There was nervous laughter as we entered the elevator. Nobody could process the events of that morning. Laughter. We didn’t know how to respond. But everyone was vacating the building. Not just our building, but every building….well, at least every tall building in The Loop, in downtown Chicago. Less than an hour before, I was watching the South Tower of the World Trade Center collapse on itself. A single tower…I was so stunned it didn’t even register to me that the North Tower was already gone. And there had been crash at The Pentagon as well? I heard about that collision when I was riding the elevator up to my desk on the 44th floor. Three crashes? What the hell was going on?


Everyone was looking at each other, stunned. All that we knew was that the World Trade Center was gone, The Pentagon has also been attacked. And then the news was announced that there was a fourth hijacked plane, heading towards some unknown location! The information was scattered and sketchy. All we knew was that we had to get out of downtown….out of tall buildings….away from tall buildings.


The trip home on the elevated train was strangely quiet. Nobody was talking; everyone was worried….always looking at the skies….piecing together the events….not fully understanding that our world had been changed forever.

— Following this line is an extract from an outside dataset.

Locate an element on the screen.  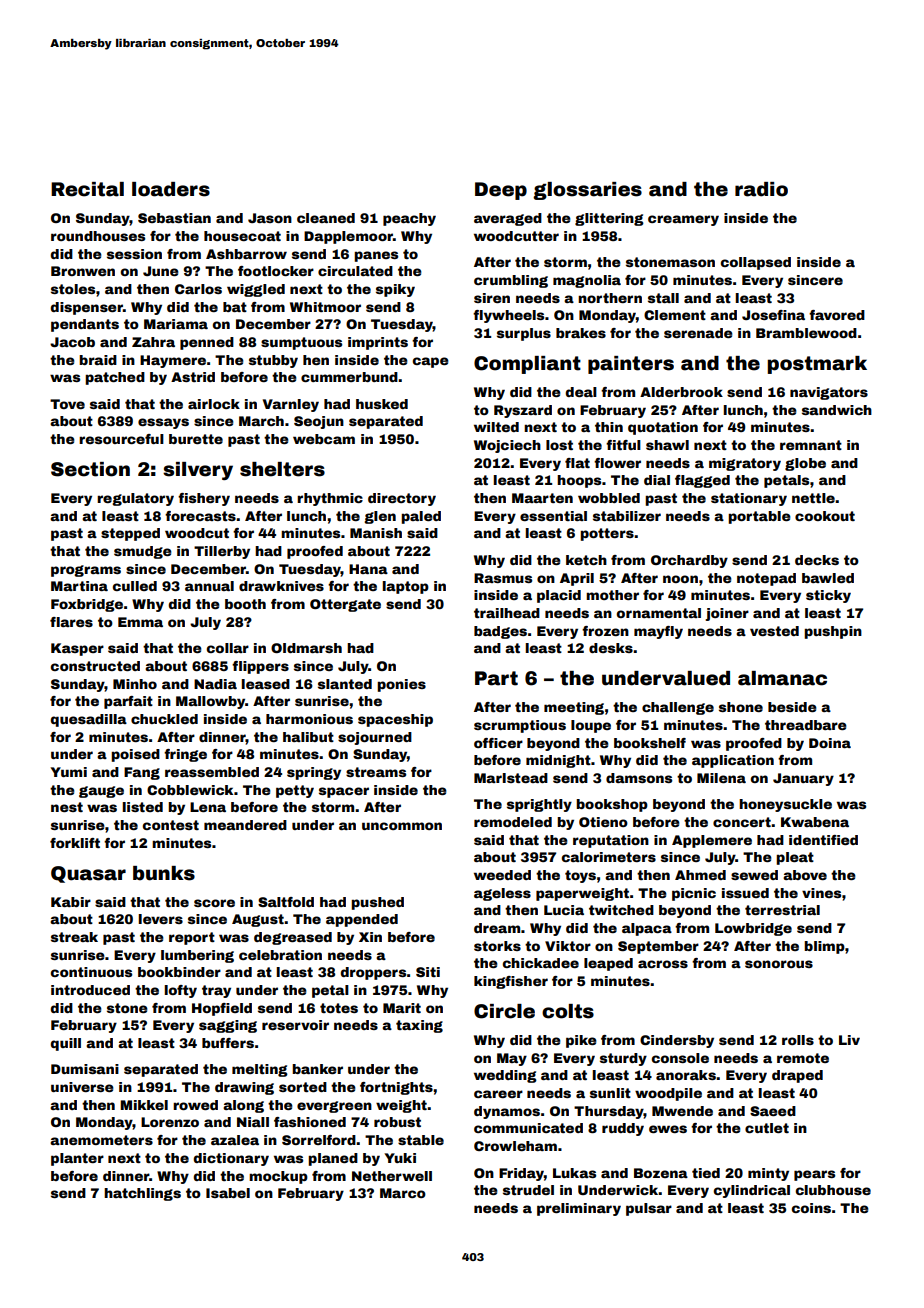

And that fourth hijacked fourth plane…flying out there in the skies somewhere….full of frightened passengers, knowing that so little time remained before their plane crashed…deciding that their only option was to fight back. And were there more? Where there planes hijacked at O’Hare? Thankfully, the FAA had grounded all flights. That was cold comfort; people had died, were dying, or were about to die.


And nobody felt safe.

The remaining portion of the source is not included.